» **WORK ITEM**: In the data that follows, count the lines in which the word "will" occurs, and report that figure alone.

Data records
* * * * *

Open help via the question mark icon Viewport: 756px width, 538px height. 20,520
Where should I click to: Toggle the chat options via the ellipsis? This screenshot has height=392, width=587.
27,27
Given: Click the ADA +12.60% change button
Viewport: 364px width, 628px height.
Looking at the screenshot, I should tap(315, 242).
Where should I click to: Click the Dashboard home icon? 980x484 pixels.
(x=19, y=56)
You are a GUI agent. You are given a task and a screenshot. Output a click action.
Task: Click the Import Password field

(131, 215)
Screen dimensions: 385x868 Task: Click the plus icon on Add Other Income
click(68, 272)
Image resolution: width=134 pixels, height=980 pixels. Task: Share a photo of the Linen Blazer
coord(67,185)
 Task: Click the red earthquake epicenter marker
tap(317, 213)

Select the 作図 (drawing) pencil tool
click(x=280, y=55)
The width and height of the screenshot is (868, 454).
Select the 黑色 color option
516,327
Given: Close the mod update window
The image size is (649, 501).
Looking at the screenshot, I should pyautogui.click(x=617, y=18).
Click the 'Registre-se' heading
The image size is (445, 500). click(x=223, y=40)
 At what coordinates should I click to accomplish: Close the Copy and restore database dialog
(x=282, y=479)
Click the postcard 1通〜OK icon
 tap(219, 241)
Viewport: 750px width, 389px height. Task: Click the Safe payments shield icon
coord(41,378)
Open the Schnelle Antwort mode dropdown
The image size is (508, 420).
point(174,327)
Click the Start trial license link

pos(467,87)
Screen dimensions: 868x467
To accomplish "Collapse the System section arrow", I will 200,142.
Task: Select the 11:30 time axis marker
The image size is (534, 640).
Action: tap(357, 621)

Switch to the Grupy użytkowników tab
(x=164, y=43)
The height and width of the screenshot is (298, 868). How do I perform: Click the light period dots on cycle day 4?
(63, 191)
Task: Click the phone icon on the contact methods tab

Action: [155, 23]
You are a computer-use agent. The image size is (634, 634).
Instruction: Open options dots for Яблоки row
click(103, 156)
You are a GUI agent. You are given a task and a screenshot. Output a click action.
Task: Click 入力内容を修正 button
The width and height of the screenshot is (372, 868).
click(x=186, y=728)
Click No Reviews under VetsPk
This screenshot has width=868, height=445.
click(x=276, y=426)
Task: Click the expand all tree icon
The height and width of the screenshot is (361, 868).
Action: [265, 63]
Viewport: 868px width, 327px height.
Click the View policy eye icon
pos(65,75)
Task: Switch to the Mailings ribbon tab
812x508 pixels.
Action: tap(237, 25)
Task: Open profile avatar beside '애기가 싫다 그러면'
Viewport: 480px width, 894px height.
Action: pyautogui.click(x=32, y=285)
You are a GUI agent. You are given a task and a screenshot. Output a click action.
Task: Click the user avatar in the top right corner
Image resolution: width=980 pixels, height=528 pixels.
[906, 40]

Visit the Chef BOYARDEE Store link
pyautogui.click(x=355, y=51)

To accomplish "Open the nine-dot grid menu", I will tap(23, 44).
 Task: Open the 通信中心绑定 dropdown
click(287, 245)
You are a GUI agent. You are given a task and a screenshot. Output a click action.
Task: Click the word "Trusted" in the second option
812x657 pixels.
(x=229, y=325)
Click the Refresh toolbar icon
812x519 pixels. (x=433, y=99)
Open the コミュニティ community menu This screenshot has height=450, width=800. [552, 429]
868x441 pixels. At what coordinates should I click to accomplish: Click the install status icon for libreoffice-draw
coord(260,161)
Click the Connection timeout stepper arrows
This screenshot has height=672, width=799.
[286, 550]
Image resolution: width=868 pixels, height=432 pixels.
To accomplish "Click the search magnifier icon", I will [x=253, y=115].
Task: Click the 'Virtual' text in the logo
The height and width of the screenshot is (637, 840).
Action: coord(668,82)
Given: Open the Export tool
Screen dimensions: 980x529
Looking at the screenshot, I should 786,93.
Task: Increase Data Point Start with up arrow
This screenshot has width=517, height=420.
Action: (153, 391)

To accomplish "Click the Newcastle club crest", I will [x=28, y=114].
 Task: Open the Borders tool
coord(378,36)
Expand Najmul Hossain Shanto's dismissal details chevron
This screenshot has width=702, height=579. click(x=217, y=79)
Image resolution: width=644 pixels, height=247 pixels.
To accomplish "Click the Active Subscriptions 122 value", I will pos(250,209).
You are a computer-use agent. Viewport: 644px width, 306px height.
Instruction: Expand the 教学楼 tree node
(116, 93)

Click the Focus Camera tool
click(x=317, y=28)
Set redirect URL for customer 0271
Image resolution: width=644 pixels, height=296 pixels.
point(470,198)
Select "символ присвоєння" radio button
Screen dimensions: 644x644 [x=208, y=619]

* * * * *

» **ANSWER SPACE**: 5